A programação cultural da noite contou ainda com shows de três referências do carimbó paraense: Mestre Robledo, Mestre Eliezer e o grupo Nativos Marajoara

Por Vinícius Leal (IDEFLOR-BIO)

A 28ª Feira Pan-Amazônica do Livro e das Multivozes abriu sua programação cultural na noite desta sexta-feira (16) com uma homenagem especial ao Mestre Damasceno, um dos grandes nomes da cultura popular do Pará e do Brasil. O bate-papo reuniu o pesquisador e produtor cultural Guto Nunes e o professor Agenor Sarraf, que compartilharam reflexões sobre a trajetória do compositor, cantor e repentista marajoara, reverenciado como um verdadeiro guardião da oralidade amazônica.
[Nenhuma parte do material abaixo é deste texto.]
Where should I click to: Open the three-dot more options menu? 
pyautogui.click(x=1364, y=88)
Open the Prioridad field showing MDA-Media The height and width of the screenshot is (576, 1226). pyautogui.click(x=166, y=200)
Nascido em 22 de julho de 1954, na Comunidade Quilombola do Salvá, em Salvaterra, no Arquipélago do Marajó, Mestre Damasceno construiu uma carreira marcada pela força da tradição oral, pela música e pela resistência cultural. Aos 19 anos, perdeu a visão em um acidente de trabalho, mas seguiu firme no compromisso de difundir o carimbó e o boi-bumbá. Criador do espetáculo Búfalo-Bumbá e líder do grupo Nativos Marajoara, segue ativo aos 70 anos, encantando gerações com sua arte.

No bate-papo, Guto Nunes destacou a sensibilidade do Governo do Pará, por meio da Secretaria de Estado de Cultura (Secult), em incluir Mestre Damasceno entre os homenageados da Feira. “Ele ficou muito feliz, muito honrado. É um mestre da tradição oral e o convite simboliza uma reparação. Por mais que fosse excluído de espaços literários convencionais, por sua obra não estar ‘deitada no papel’, ele hoje é coroado por sua trajetória. É um homem preto, cego, amazônida, que alcançou territórios inimagináveis, até a academia, com dissertações de mestrados, e abre caminhos para outros mestres da oralidade”, afirmou.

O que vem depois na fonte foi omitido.